A moment later, a memory came unbidden. The awful last moments before my change when my dad had helped me become aware of the pack. Although, having become my fully realized self and linked to all of my pack allowed me a different perspective of that terrifying time. I could now translate the howls of those that had surrounded our cabin. They were no longer the eerie night calls of some wild animal. They had been the tormented dirges of scared family members anticipating a great loss. I had been wrong. So very wrong. They too had all lost their leader, their comforter ... and for most, a close relative.
I was no longer alone in my grief. I realized that my pack truly understood my pain. A great weight had suddenly been lifted from my shoulders. A weight that had been crushing the little girl in me and kept me from fully listening to my father's heart. Even amid this horrid situation, his main concerns were about me.
He knew I was feeling guilty for circumstances well beyond my control. Even if I had been taught from birth about what I am. Even if my parents could have guessed my level of power before my change. Even if they were fully precognitive and tried to explain how to prevent it. They, like me, were completely helpless to change anything.

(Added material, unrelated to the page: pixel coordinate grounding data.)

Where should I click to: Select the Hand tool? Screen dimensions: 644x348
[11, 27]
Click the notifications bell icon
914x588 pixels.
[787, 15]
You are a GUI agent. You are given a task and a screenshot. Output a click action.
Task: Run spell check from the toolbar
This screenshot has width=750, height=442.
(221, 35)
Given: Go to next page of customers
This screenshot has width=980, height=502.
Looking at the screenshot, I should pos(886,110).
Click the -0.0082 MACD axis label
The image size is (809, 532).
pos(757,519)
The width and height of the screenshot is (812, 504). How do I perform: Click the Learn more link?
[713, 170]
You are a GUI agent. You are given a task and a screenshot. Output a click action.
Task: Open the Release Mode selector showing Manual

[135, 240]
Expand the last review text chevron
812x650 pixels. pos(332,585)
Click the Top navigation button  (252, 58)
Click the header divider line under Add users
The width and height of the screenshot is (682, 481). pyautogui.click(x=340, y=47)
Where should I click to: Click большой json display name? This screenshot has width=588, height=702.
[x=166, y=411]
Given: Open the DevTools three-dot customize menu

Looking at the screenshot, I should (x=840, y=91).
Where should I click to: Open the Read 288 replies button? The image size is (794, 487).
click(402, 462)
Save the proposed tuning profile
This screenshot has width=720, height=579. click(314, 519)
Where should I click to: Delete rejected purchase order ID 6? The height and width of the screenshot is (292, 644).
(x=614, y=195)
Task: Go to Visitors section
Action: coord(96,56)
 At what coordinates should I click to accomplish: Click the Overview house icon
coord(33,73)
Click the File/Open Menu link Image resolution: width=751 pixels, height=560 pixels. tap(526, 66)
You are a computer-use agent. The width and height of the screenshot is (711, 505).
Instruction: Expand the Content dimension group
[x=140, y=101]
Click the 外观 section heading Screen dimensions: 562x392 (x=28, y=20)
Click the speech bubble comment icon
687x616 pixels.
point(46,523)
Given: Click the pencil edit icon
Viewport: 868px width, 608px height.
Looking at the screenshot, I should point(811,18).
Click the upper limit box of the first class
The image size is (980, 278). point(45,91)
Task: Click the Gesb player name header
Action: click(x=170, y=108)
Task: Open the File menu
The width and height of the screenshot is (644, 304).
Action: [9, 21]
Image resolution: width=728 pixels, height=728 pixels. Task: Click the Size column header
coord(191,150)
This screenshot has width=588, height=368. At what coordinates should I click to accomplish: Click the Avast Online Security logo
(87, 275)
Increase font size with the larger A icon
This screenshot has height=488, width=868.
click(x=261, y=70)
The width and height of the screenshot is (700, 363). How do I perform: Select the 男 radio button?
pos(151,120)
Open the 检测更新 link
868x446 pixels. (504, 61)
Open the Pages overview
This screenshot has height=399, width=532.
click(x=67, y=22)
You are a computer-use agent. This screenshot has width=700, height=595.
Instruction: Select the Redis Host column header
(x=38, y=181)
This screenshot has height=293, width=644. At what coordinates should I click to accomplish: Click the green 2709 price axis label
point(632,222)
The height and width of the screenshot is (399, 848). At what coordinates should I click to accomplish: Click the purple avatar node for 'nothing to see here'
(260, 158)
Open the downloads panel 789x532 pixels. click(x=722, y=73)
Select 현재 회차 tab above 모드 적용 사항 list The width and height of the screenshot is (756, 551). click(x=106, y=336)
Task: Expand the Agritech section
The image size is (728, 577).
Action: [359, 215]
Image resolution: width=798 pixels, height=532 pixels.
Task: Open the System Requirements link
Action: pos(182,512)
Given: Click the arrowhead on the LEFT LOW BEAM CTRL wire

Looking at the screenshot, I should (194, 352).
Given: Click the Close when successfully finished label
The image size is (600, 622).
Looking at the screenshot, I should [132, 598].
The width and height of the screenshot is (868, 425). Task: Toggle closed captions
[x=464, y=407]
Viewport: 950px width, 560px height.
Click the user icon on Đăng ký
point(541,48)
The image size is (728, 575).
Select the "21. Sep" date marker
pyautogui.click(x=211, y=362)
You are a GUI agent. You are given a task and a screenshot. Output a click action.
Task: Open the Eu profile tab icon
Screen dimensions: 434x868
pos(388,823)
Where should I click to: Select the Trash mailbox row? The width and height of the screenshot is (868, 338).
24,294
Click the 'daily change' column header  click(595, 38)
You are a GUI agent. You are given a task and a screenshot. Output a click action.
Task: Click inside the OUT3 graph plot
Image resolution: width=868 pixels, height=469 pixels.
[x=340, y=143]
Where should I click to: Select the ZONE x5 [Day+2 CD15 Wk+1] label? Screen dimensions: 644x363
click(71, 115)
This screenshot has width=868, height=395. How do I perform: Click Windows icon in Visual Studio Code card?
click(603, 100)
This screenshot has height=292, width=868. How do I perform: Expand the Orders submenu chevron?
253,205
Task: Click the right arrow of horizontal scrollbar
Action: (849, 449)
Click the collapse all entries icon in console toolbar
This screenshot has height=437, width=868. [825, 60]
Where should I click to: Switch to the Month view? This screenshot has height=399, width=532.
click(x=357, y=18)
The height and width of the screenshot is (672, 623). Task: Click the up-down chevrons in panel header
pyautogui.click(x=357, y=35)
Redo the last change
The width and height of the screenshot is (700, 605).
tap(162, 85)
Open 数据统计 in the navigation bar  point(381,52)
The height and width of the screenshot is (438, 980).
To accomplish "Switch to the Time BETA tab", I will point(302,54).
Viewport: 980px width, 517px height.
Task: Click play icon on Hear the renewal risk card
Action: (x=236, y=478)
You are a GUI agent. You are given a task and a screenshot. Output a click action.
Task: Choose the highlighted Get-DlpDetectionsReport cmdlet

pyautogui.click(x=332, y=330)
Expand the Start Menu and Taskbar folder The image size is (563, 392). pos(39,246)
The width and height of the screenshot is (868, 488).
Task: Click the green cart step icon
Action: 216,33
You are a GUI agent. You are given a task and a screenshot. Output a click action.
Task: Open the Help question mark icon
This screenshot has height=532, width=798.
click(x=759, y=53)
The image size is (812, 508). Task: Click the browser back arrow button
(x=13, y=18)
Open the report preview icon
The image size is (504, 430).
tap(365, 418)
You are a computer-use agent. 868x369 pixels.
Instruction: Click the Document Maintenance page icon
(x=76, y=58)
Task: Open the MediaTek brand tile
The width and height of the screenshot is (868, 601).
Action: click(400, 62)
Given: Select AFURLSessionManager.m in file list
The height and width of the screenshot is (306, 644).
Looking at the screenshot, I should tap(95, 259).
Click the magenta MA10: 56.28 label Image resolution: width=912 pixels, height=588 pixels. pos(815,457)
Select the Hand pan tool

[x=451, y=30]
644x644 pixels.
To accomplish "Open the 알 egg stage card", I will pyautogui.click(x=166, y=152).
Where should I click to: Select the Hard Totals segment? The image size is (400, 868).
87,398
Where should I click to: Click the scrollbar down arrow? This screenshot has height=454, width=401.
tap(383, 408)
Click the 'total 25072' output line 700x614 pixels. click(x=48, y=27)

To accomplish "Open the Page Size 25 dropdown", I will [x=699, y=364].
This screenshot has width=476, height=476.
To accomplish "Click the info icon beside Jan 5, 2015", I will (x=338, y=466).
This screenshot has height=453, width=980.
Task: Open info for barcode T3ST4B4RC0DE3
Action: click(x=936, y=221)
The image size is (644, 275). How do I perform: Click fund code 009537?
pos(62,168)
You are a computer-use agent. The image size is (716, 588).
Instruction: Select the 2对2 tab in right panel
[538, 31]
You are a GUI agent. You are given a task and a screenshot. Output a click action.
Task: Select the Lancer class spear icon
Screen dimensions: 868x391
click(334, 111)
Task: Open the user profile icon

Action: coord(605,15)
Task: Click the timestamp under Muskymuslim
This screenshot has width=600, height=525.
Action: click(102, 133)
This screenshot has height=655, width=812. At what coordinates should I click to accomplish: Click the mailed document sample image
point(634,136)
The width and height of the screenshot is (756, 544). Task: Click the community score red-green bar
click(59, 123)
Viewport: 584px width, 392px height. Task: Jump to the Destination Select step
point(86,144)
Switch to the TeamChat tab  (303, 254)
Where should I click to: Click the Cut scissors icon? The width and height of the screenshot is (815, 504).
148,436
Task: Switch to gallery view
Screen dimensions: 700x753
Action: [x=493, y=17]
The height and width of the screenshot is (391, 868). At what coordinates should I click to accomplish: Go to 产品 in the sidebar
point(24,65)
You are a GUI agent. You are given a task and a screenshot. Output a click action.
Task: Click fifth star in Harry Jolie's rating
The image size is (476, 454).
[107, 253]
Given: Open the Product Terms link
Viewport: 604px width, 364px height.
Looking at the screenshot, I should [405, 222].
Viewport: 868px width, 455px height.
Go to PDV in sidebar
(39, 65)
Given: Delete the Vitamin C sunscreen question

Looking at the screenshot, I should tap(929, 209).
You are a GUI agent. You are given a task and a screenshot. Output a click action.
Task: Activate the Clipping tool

A newly awakened werewolf can only act on pure instinct and has no capacity for reasoning at all. I had acted solely on that instinct and took my rightful place within the pack. My mother's death wasn't my fault. It was simply a naturally ordered but unfortunate circumstance of our species. I would continue to miss her and wish things had happened differently but I would no longer feel guilty about it.
I took a deep shuddering breath and wiped my face clear of tears. From that moment, healing would begin, and not just for myself. I was heartened to notice that it didn't take long to start. I felt a release of tension flow through the pack as if we had all been holding our breath. I also felt my dad even clearer than before.
He had felt my approach and needed me to stay away until the sheriff's deputies left. My presence had been making him more and more agitated at their questions but with my epiphany, he had regained his control. I tried to send him good feelings which might have helped as well.
Concentrating more specifically on the house, my awareness of the surrounding forest seemed to fade away. It was still there just not as clear. The house, however, became clearer and clearer until it was almost like I was in the room with my father.
Both deputies were giving him hard looks that read as 'I don't believe a word you're saying'.
"Don't leave the area, Mr. Lupus. Even if it's to retrieve your daughter. At least until your wife's cause of death can be determined. I'm not accusing you of anything mind you. But you have to admit, it doesn't look good that just this afternoon, you had your daughter discharged from the hospital, only to move her to a clinic in Canada. And then return to find your wife dead. I'm sure you can understand why it might look suspicious. Especially since you say that we have no way to contact your daughter."
"I told you, she's being treated in a hyperbaric chamber to speed the healing process. But, I can give you the phone number for the clinic to verify that she's there. As a matter of fact, I think I have a card." He moved to his den, and then his desk where he opened the top drawer. Retrieving a business card, He spun and almost ran into the deputy. The man had followed my dad unbidden into the room and stood there as if to block him from leaving.